Die Bundesfamilienministerin spricht im Interview mit der "Bild am Sonntag" über die geplante Bildungs-Card, das Elterngeld für Geringverdiener und einen möglichen freiwilligen Zivildienst.
BILD am SONNTAG: Frau Familienministerin, in Deutschland leben rund zwei Millionen Kinder in Hartz-IV-Familien. Was sie dem Staat wert sind, steht auf den Euro genau fest: 215 Euro im Vorschulalter, 251 Euro ab 6 Jahren und 287 Euro ab 14. Müssen diese Sätze im Rahmen der vom Bundesverfassungsgericht angeordneten Neuregelung erhöht werden?
Kristina Schröder: In den Sätzen, die Sie genannt haben, sind nicht die Leistungen enthalten, die Familien zusätzlich bekommen, wie zum Beispiel für Miete, Heizung oder für mehrtägige Klassenfahrten der Kinder. Zu einer fairen Bestandsaufnahme gehört, dass eine vierköpfige Familie, die von Hartz IV lebt und eine durchschnittliche Miete zahlt, bis zu 1585 Euro netto vom Staat erhält. Das muss man als Arbeitnehmer und als jemand, der seine Familie durch Arbeit ernährt, erst einmal netto verdienen. Dafür muss man dann früh aufstehen und hart arbeiten. Trotzdem müssen wir nach dem Urteil des Bundesverfassungsgerichts den Bedarf für Kinder sachgerecht überprüfen. Ob das am Ende zu einer Erhöhung von Hartz-IV-Sätzen führt, kann ich derzeit nicht sagen, weil die Berechnungen dazu noch laufen.

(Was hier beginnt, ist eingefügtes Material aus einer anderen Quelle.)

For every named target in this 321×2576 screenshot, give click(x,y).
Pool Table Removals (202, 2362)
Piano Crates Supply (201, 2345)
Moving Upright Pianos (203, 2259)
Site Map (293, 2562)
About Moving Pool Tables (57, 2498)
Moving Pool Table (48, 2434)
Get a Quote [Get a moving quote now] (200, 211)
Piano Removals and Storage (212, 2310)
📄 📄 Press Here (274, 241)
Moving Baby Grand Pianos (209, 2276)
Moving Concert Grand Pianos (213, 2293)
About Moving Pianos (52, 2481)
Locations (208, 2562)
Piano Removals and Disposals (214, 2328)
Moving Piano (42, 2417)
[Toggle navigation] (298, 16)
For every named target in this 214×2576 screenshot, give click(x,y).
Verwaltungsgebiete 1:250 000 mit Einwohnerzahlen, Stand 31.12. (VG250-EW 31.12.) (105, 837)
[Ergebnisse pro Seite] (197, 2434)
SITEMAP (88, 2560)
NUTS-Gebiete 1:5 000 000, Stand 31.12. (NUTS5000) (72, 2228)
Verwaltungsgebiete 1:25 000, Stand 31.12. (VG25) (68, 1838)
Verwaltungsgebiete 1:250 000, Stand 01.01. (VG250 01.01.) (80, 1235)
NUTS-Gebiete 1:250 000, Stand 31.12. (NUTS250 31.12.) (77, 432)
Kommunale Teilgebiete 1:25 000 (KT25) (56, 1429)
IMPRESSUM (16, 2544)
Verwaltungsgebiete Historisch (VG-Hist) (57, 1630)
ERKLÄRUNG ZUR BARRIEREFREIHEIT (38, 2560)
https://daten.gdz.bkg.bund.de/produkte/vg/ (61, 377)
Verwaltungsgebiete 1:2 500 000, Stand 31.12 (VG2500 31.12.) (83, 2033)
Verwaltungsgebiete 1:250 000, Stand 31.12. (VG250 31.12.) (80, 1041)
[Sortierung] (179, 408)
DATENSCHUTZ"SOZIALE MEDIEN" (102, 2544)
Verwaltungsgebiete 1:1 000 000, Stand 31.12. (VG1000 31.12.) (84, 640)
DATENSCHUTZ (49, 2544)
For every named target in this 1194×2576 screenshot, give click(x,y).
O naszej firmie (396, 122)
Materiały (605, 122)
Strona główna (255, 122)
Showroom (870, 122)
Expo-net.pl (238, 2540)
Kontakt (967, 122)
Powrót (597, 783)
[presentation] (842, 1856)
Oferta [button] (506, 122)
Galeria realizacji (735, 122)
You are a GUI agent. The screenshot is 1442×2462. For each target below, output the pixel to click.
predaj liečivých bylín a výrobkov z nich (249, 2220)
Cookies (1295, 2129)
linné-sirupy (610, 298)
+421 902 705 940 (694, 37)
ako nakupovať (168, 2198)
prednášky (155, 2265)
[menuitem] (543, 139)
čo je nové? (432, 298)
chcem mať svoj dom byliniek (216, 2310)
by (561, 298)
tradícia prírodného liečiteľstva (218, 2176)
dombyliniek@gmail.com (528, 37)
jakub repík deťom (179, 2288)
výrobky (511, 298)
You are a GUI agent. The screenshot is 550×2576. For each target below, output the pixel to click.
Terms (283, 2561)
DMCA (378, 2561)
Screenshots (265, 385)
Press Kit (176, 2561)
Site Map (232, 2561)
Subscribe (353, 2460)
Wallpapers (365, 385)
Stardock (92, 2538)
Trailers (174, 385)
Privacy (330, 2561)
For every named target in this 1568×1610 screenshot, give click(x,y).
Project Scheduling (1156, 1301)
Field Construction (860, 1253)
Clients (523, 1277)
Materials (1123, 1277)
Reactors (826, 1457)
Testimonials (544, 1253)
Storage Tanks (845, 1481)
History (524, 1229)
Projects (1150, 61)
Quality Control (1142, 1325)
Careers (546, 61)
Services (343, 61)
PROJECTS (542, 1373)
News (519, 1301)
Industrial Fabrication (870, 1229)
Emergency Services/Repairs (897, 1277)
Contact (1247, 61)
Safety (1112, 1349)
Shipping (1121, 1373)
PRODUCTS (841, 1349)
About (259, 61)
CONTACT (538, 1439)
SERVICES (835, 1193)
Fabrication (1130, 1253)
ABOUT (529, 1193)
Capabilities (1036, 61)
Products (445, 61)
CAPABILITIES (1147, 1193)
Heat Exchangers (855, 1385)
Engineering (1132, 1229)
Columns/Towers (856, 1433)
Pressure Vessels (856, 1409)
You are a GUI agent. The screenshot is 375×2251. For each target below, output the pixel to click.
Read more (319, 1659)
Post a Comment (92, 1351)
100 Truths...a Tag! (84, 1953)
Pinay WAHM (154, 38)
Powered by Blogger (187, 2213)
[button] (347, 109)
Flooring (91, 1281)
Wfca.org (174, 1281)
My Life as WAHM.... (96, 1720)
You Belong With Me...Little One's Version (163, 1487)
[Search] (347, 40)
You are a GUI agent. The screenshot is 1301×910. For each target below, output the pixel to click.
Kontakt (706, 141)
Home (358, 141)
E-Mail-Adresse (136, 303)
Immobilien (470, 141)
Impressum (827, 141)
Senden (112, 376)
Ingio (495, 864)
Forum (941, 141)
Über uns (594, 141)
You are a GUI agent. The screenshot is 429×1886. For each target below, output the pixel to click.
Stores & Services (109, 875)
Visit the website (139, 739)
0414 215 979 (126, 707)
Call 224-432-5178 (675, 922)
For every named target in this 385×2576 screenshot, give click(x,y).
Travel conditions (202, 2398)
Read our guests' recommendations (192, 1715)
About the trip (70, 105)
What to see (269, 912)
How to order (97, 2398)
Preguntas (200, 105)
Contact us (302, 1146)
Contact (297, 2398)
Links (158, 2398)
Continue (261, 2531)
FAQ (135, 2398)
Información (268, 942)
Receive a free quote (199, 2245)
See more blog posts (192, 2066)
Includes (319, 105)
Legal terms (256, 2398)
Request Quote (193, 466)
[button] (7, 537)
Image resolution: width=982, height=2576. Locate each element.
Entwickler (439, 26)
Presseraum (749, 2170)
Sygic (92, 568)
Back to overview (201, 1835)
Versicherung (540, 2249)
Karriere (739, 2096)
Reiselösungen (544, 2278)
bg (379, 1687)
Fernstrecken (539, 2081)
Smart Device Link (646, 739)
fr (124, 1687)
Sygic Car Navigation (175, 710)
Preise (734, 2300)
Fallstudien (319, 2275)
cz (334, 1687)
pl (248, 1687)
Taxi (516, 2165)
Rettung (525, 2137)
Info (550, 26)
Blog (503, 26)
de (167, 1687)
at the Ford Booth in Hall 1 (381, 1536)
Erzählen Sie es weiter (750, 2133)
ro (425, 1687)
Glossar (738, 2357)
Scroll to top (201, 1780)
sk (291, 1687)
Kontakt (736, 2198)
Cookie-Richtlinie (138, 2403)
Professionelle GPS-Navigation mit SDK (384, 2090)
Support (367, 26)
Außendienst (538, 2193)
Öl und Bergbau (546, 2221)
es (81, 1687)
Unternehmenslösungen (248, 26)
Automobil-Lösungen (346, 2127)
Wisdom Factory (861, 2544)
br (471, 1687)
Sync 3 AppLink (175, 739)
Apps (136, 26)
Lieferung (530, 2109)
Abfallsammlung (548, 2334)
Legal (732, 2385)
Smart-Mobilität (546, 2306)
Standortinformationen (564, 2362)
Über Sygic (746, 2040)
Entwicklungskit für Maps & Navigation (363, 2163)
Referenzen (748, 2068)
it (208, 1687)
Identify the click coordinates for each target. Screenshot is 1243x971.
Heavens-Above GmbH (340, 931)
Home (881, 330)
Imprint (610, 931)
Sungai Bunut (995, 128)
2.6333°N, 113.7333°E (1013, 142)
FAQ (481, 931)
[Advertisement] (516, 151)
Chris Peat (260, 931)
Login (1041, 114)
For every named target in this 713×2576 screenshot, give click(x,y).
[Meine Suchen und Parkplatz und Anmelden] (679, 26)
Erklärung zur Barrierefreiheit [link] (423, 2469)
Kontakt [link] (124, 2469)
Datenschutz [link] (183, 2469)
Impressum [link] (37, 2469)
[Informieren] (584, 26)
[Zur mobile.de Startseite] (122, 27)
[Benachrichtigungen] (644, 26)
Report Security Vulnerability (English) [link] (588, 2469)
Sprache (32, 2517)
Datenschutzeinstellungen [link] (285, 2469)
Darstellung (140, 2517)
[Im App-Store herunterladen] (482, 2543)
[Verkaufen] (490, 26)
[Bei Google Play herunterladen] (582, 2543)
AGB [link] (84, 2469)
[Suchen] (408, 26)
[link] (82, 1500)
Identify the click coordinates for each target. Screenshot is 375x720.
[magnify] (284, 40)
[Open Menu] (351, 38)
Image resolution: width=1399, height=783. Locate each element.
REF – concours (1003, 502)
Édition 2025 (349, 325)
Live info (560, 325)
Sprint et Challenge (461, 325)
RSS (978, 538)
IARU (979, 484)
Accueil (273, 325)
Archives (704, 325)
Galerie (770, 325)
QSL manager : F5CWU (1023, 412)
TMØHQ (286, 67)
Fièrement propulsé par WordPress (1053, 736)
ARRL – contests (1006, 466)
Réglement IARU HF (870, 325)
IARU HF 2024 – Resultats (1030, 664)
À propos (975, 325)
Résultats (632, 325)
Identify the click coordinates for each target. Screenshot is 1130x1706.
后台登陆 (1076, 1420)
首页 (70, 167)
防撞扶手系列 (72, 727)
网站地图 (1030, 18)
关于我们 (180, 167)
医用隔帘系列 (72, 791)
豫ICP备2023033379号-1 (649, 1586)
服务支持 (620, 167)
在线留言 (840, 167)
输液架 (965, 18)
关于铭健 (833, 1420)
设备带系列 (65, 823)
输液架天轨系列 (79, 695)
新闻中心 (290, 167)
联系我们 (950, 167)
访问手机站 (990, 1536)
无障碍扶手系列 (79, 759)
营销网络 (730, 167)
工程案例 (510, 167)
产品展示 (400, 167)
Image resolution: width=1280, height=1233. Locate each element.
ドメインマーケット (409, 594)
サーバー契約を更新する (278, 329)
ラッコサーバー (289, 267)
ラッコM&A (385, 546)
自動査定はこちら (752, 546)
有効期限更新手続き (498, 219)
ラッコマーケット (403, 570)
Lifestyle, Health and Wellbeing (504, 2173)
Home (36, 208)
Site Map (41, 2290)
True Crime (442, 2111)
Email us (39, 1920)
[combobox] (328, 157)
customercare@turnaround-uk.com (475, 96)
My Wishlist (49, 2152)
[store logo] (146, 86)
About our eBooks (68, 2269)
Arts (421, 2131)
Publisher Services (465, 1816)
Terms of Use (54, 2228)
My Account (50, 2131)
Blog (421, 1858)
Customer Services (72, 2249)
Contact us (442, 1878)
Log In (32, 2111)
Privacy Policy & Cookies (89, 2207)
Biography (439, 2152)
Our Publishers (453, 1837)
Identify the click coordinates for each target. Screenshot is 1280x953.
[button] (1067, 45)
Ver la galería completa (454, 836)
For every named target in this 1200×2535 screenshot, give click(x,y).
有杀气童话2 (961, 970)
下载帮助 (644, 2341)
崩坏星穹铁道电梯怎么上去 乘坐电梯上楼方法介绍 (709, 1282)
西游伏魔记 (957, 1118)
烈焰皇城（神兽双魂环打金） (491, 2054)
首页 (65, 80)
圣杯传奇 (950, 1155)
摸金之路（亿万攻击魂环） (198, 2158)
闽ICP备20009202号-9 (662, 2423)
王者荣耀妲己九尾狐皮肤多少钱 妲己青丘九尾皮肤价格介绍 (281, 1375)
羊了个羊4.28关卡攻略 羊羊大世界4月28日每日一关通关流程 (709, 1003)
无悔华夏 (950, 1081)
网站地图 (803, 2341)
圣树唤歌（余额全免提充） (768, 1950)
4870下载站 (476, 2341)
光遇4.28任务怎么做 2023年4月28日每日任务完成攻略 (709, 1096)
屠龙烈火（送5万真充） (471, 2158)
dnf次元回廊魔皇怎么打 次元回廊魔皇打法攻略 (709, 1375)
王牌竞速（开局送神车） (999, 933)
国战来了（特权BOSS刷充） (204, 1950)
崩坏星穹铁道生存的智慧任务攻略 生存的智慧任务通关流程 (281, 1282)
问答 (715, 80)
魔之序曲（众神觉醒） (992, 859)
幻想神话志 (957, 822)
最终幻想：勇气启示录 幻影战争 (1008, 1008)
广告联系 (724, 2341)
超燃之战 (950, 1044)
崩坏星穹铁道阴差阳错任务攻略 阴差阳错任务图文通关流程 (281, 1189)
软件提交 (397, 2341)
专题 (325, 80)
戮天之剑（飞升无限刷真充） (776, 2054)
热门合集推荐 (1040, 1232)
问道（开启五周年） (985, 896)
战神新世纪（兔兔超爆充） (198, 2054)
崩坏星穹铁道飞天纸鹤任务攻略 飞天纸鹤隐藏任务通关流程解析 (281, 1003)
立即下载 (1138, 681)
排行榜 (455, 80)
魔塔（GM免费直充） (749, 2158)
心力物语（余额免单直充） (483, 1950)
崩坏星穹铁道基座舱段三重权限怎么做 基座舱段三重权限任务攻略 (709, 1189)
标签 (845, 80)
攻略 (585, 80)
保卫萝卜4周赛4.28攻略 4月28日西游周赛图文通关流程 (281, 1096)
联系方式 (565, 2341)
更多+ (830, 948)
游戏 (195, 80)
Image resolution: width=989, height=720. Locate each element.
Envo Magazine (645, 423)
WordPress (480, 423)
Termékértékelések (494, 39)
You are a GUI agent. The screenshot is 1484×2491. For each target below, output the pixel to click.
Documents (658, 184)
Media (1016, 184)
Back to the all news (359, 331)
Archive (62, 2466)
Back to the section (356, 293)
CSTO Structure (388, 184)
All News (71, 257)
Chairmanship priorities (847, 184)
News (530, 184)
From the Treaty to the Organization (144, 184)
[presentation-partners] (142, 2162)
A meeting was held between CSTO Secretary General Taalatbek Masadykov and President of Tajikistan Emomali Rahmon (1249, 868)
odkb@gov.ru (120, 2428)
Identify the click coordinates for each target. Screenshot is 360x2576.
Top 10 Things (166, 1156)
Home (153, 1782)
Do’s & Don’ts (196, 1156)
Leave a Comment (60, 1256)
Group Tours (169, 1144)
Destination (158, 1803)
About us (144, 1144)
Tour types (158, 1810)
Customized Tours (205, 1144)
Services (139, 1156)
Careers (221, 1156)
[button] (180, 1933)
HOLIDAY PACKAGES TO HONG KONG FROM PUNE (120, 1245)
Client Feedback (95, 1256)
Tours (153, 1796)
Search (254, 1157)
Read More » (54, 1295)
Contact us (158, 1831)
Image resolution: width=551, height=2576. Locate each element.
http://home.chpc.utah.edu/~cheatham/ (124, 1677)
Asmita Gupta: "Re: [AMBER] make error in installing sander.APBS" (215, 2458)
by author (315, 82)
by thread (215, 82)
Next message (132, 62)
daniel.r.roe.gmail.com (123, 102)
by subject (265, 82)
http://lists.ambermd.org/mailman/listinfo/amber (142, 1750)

BILD am SONNTAG: Arbeitsministerin von der Leyen plädiert für eine Bildungs-Card. Mit dieser Scheckkarte sollen Hartz-IV-Kinder dann Sportvereine, Musikkurse, Schulmaterial, Nachhilfe, Freibad- oder Zoo-Besuche bezahlen. Das richtige Modell?
Kristina Schröder: Grundsätzlich finde ich es richtig, dass zusätzliche Leistungen für Bildung und Teilhabe an der gesellschaftlichen Entwicklung als Sach- und nicht als Geldleistungen für Kinder aus Hartz-IV-Familien gegeben werden. Denn aus Untersuchungen wissen wir, dass in solchen Familien häufig das Problem nicht Geldmangel ist, sondern ein Mangel an Anleitung, Bildung und sinnvoller Freizeitbeschäftigung. Die Chipkarte kann das richtige Instrument sein, dies zu ändern. Es gibt aber noch Probleme, beispielsweise beim Datenschutz.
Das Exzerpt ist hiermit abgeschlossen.